> [Task 1]
Transcribe the part of the budget cuts article that begins at the words "According to a" and stops after "levels by age 85.".
> [Task 2]
List the monthly expenses that the budget cuts article says take up most of Majors's budget.
> [Task 3]
Resume the budget cuts article after its final sentence.

> [Selected text]
Elderly black women may bear brunt of budget cuts
Jeanne Majors was forced into an early retirement when her job at New York’s LaGuardia airport was abolished due to a week economy and soaring fuel prices. With minimal savings and no additional family support, she opted to start collecting her Social Security benefits years early, at the age of 62.
However, despite collecting $1043 per month from the fund and an additional $800 from her pension, Majors, a Brooklyn New York native, is usually left wondering how to make ends meet at the end of the month.
According to a recent study by the National Women’s Law Center the median annual Social Security benefit for a 65-year-old single African American woman is $10,680. However, as the bipartisan debt ceiling conversions progress in Washington, one proposed bill would slash Social Security benefits to seniors by 0.3 percent every year they collect a check.
For seniors like Majors, who live in high priced urban areas, that would mean a loss of $375.00 per year for the rest of her life, bringing her annual income hovering close to poverty levels by age 85.
“I don’t understand, I don’t drink, I don’t smoke, and I don’t do drugs,” she said frustrated. “I just don’t know where the money goes at the end of the month.”
A majority of her monthly expenses are earmarked for her rent, cell phone, house cleaning supplies and grocery bills. “I don’t eat out much and don’t go shopping much,” majors said. “Even though I live at the YMCA and my rent is based on my income, it still cost me almost $700 a month to live here.”
The Social Security fund was created by the Franklyn Roosevelt administration after the great depression, to ensure the old and feeble would not succumb to poverty. Supported solely by payroll taxes and the Federal Insurance Contribution Act (FICA), the insurance fund is the largest spend by the federal government, bypassing defend spend and Medicare/Medicaid.

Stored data

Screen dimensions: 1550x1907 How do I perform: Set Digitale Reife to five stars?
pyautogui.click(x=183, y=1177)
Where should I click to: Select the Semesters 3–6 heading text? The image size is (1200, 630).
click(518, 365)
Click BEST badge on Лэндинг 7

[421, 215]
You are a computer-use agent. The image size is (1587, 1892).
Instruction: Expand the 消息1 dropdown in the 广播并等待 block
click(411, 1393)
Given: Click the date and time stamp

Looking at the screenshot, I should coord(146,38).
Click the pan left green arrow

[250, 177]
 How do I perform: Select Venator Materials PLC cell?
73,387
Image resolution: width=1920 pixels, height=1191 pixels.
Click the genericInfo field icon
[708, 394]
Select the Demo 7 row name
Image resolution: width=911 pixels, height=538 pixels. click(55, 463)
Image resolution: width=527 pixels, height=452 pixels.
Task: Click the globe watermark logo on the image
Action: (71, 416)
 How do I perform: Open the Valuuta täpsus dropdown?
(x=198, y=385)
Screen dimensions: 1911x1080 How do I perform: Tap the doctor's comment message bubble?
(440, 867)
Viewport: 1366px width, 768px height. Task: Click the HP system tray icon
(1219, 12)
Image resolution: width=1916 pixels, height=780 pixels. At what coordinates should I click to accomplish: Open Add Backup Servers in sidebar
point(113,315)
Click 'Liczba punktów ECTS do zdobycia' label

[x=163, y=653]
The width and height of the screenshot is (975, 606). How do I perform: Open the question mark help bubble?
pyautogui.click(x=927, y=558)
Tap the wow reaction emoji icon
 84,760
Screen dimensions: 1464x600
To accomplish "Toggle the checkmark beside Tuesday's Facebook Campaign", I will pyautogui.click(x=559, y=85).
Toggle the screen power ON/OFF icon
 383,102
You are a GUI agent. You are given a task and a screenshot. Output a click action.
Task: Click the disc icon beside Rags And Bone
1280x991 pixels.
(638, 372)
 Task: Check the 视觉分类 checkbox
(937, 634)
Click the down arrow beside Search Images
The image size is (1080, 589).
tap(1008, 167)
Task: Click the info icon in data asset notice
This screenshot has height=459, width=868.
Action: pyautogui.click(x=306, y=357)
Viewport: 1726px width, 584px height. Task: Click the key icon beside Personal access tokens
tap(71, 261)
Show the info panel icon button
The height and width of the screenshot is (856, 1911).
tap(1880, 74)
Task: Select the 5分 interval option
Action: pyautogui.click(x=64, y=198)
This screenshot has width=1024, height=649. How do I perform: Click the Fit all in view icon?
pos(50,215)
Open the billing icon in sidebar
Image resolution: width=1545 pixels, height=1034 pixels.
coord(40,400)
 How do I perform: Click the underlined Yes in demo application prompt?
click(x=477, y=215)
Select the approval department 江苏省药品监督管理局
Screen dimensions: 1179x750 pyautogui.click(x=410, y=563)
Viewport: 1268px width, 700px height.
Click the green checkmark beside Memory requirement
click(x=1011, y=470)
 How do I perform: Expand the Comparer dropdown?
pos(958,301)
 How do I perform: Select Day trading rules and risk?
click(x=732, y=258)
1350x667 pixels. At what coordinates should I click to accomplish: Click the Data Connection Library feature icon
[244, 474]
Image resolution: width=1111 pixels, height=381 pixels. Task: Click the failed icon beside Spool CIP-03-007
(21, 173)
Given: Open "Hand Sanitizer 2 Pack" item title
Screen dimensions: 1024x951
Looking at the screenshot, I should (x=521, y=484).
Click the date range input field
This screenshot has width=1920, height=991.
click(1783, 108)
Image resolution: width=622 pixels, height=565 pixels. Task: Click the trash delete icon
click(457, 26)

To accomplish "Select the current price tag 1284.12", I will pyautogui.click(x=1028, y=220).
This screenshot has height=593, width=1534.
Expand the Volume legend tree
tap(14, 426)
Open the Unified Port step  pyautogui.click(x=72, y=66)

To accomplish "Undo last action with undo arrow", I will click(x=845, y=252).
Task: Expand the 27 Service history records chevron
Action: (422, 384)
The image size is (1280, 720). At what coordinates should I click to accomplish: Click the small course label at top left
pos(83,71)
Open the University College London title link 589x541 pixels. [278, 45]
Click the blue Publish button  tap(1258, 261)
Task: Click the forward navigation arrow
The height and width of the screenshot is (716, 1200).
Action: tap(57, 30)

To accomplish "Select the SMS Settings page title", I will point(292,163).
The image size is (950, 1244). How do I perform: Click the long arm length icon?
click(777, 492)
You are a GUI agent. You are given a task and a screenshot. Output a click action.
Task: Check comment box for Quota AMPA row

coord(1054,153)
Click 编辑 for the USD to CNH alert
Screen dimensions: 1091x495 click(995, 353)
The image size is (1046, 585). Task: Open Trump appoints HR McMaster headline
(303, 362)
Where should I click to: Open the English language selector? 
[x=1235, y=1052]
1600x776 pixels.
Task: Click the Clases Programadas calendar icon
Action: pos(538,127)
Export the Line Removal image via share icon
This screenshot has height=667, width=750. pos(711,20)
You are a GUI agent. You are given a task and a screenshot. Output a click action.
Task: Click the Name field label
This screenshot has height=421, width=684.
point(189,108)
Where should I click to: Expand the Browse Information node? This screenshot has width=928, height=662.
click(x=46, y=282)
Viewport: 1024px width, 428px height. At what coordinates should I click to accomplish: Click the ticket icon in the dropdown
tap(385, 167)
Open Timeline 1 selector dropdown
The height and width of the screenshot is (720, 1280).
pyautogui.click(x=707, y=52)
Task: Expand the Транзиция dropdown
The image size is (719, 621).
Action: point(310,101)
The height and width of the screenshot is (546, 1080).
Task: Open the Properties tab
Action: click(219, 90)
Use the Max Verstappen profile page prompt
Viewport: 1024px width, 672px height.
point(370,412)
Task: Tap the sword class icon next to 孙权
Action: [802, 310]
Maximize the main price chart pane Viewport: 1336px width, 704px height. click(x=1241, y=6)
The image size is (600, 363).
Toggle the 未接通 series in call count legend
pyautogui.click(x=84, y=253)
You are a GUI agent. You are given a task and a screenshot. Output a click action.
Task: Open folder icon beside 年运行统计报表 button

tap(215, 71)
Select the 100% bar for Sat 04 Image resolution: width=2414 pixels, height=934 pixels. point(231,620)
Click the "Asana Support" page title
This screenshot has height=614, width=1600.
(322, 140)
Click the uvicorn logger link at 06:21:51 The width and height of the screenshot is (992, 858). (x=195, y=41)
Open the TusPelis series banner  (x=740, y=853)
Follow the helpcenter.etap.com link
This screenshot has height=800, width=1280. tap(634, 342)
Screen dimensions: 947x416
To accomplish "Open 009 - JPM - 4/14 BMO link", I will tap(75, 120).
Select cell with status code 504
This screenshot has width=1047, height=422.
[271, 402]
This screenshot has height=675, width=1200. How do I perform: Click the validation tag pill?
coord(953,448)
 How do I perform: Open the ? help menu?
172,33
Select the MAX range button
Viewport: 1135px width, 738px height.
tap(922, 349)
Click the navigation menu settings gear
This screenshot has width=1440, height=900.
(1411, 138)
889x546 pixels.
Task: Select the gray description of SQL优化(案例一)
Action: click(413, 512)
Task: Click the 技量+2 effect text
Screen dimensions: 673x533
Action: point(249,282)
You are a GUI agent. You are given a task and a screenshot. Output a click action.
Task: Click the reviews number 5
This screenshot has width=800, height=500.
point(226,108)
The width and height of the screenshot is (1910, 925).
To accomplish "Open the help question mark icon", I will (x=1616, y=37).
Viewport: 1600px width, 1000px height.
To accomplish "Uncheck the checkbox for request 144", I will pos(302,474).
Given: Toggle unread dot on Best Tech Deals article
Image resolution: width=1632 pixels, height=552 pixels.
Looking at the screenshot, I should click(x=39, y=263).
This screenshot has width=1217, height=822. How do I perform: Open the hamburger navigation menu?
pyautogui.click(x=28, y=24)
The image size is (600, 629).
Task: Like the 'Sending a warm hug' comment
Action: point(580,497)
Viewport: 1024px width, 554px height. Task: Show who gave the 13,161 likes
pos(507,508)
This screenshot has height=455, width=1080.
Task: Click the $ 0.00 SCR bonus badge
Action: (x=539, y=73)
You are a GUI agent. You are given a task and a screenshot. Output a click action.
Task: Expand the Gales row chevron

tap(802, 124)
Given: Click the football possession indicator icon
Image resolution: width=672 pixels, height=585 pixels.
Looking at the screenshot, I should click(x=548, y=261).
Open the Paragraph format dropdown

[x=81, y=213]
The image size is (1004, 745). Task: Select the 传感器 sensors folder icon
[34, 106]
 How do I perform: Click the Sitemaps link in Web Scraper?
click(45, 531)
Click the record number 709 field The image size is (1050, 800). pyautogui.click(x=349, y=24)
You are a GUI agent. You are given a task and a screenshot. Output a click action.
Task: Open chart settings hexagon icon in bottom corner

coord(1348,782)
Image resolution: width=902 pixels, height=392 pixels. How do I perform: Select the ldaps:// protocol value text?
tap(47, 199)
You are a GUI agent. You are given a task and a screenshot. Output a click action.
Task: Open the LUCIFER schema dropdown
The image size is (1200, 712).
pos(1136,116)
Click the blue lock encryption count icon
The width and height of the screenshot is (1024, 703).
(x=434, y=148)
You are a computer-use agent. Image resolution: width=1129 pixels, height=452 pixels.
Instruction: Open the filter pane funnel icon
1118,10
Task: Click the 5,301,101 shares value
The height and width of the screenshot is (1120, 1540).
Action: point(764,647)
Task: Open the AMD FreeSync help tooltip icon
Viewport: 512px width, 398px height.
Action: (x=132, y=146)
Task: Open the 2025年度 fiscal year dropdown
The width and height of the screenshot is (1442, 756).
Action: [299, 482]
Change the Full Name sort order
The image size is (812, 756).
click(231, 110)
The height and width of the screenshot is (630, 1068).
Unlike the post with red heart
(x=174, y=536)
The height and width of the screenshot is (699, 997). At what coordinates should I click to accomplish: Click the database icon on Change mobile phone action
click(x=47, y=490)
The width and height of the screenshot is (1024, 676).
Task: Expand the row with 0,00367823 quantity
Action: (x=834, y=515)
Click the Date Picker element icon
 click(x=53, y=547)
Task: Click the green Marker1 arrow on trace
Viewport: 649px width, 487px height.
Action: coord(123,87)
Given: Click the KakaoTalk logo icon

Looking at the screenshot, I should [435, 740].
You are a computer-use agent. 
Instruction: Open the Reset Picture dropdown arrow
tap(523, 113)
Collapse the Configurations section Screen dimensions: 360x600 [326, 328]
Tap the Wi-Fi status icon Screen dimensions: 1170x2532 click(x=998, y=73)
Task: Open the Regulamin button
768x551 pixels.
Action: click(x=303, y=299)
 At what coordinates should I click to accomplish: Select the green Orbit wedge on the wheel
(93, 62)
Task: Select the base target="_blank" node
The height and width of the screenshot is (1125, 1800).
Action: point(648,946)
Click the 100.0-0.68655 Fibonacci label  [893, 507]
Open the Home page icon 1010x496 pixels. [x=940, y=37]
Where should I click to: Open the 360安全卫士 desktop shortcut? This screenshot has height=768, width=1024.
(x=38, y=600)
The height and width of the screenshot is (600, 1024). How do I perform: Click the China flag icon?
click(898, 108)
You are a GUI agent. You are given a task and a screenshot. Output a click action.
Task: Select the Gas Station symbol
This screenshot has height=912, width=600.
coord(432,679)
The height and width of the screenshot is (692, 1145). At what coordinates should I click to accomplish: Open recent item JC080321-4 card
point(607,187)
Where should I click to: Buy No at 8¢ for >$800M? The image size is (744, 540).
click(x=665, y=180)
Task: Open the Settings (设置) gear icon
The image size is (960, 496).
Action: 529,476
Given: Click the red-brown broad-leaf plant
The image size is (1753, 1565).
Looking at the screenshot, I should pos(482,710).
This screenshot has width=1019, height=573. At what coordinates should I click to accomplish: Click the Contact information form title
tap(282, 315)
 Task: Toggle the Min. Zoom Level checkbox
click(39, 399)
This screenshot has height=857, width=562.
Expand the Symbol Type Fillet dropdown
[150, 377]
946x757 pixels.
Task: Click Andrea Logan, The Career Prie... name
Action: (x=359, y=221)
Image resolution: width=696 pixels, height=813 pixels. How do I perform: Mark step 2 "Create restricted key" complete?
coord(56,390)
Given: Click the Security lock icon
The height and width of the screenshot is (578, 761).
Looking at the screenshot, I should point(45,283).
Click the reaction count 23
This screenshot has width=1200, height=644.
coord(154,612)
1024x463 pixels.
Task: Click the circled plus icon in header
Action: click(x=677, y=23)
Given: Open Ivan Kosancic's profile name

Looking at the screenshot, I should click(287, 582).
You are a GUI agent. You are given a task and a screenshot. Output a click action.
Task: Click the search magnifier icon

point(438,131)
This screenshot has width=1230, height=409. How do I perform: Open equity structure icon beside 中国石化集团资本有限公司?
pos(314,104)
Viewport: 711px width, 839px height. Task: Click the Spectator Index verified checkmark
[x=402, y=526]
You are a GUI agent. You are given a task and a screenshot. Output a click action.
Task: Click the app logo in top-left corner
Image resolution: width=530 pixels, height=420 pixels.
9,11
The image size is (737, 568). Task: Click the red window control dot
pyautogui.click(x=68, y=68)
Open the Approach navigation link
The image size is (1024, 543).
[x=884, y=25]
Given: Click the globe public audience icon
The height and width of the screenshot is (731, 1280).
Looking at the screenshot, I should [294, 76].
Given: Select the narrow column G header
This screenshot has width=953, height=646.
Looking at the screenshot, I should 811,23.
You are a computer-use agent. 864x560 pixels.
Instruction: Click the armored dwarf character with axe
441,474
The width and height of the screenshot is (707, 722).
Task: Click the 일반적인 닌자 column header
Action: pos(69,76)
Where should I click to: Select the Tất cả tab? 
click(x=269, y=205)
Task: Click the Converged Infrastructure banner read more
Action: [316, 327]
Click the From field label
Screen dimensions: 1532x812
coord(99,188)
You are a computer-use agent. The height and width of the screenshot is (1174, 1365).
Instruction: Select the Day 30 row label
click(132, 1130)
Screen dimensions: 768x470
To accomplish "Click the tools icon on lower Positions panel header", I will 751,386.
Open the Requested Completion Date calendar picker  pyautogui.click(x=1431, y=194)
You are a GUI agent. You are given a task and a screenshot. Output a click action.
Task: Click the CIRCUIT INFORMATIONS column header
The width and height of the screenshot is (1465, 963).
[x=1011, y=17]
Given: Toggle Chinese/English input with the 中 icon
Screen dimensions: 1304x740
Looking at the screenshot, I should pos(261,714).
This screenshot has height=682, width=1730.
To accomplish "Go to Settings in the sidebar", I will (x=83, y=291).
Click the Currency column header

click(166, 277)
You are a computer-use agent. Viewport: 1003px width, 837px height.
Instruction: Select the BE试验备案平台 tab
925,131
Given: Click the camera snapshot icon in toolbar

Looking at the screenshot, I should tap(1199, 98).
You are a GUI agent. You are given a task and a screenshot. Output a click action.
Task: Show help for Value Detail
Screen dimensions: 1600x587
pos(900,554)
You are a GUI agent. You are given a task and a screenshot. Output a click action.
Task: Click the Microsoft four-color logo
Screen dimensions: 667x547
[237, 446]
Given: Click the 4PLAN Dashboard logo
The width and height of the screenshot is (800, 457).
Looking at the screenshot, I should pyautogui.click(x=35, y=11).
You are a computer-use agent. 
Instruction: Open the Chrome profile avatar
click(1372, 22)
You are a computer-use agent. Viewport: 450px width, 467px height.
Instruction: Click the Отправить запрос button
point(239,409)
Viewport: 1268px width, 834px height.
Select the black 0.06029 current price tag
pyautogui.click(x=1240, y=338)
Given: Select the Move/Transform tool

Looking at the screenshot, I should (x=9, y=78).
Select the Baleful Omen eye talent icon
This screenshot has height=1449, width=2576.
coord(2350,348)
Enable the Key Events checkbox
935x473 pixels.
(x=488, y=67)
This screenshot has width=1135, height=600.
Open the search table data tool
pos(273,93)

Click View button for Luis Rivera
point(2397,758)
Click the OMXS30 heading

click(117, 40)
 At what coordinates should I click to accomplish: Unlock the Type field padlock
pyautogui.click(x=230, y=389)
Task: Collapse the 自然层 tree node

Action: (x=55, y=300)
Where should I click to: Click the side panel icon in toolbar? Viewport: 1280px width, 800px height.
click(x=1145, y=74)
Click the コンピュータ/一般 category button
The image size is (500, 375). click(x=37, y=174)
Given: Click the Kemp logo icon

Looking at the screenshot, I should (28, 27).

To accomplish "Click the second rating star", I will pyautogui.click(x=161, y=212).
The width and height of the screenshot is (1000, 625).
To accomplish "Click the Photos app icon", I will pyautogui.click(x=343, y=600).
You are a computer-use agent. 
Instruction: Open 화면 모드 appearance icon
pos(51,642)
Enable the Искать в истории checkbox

> [Exercise result 1]
According to a recent study by the National Women’s Law Center the median annual Social Security benefit for a 65-year-old single African American woman is $10,680. However, as the bipartisan debt ceiling conversions progress in Washington, one proposed bill would slash Social Security benefits to seniors by 0.3 percent every year they collect a check.
For seniors like Majors, who live in high priced urban areas, that would mean a loss of $375.00 per year for the rest of her life, bringing her annual income hovering close to poverty levels by age 85.

> [Exercise result 2]
rent, cell phone, house cleaning supplies, grocery bills

> [Exercise result 3]
In 1937, just two years after the fund was created, Social Security paid $1.3 million dollars in benefits to over 53 thousand beneficiaries. In 2008 over $615 billion dollars were paid to just under 50 million beneficiaries.
Thanks to longer life expectancies, recent bouts of high unemployment and the numerous new recipients known as baby boomers that are now eligible for benefits, the fund is being depleted faster than originally expected. Policy makers are now worried if Social Security Insurance will have the longevity to support those who are currently paying into the fund through payroll taxes. Those who will be the seniors of the future.
According to the 2010 report by the Social Security Board of Trustees, 54 million people were receiving Social Security benefits, while 157 million people were paying into the fund making the total income $781.1 billion and expenditures were $712.5 billion.
By 2035, there will be less than three potential income earners for every retiree in the population. Despite a current $2.6 trillion dollar surplus, the fund’s debt to compensations trend predicts that the number of beneficiaries will bypass the amount of benefits available by 2036. The trust fund would then be exhausted by 2036 without legislative action.
A recent proposal by a bipartisan group three Democratic and three Republican senators, also known as the ‘Gang of Six’, reportedly created a balanced debt plan. Their proposal to the president suggests a change in calculating the Consumer Price Index, (CPI) which is used to increase Social Security benefits based on the annual cost of living increase, (COLA.)
The program cut would actually decrease the amount of benefits to current and future beneficiaries annually, and the proposal suggests that the lack of funding would force seniors to make wiser purchase choices and to buy lower cost items.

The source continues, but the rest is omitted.